The MBM Institute had a great visit last week from Karol Boudreaux, who was kind enough to drop in from Washington DC and guest lecture my Sustainable Economic Development course at Wichita State. Karol is the Lead Researcher for Enterprise Africa!, which is a research project exploring entrepreneurial solutions to poverty in Africa. Karol was also recently named to the Working Group on Property Rights for the U.N.’s Commission on Legal Empowerment for the Poor.

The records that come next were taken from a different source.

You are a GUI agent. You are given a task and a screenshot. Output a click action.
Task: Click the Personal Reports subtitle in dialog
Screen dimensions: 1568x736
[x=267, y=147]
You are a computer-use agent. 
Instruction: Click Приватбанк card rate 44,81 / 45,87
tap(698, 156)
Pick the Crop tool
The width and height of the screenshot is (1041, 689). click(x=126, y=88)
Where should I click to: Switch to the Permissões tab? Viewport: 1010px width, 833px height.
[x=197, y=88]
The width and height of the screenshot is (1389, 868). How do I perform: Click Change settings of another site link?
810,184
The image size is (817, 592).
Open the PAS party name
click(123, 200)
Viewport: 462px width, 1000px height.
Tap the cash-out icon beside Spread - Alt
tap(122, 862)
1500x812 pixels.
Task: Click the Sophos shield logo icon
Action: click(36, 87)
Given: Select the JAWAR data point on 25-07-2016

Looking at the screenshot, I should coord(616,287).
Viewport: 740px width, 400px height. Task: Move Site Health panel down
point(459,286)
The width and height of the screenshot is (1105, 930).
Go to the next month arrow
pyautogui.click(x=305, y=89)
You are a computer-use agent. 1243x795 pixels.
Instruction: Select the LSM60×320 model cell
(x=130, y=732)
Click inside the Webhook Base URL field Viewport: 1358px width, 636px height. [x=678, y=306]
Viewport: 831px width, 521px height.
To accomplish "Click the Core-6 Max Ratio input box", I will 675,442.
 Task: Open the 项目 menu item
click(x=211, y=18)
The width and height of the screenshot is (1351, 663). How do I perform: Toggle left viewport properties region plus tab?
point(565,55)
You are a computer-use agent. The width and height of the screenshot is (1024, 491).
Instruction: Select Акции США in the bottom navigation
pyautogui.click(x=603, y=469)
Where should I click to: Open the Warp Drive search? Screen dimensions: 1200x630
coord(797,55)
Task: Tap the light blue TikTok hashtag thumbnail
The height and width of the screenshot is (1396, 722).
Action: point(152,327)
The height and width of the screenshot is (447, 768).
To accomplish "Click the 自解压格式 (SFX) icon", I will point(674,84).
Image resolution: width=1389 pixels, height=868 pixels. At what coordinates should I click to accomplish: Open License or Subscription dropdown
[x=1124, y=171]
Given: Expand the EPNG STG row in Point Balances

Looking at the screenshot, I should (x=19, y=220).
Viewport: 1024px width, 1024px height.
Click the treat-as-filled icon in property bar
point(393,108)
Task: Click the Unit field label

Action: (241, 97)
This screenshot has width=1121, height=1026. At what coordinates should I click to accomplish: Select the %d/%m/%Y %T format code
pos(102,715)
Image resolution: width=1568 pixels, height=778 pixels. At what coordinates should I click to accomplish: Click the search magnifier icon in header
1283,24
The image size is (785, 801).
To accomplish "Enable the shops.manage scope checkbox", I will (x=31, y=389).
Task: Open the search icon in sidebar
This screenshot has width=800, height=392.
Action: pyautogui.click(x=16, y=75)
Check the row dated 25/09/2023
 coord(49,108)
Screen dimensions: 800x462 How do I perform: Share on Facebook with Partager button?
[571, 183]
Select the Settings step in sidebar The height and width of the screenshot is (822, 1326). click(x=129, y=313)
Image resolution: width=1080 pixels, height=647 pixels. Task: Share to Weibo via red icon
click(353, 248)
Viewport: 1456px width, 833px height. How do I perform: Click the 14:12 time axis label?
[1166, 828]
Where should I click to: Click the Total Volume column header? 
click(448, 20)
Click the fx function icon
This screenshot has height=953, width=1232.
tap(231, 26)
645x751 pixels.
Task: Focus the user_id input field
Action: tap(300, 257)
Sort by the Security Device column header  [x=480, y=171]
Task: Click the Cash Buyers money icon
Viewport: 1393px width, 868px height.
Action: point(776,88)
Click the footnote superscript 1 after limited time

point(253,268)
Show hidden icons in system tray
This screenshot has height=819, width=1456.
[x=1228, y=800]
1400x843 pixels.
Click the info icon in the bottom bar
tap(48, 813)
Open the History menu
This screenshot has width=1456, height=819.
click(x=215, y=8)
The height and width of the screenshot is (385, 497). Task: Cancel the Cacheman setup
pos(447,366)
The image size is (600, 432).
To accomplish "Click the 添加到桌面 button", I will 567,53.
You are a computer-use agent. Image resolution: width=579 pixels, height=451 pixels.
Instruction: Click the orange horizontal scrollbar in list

While good books and stimulating lectures should always be appreciated, there is nothing like hearing a good economics talk from someone like Karol – a researcher who spends a lot of time on the ground in Africa. Her work reminds us that people are naturally entrepreneurial, but that the magnitude of their success often depends upon the reliability of institutions around them. True, entrepreneurs can succeed in the most hostile environments, but difference between an African Sam Walton building an African Wal-Mart or merely running the most successful spaza shop (a sort of shack/general store) in Soweto depends on a rule of law that is predictable and non-predatory. Karol’s talk reminded me of Rosenberg & Birdzell’s book, How the West Grew Rich, which hypothesized that we owe our prosperity to a gradual relaxing of the impediments to entrepreneurship and the formation of reliable rules of law. The African entrepreneurs are there, but a hostile institutional environment often forces them into the “informal” economy, which increases transaction costs and narrows their range of success.
Whether it is a firm or an entire continent, the entrepreneurs within cannot reach their full potential unless there is an institutional environment that (1) does not try and crush them, and (2) allows them reliable expectations and rewards. Thanks again to Karol for visiting and for doing such important work.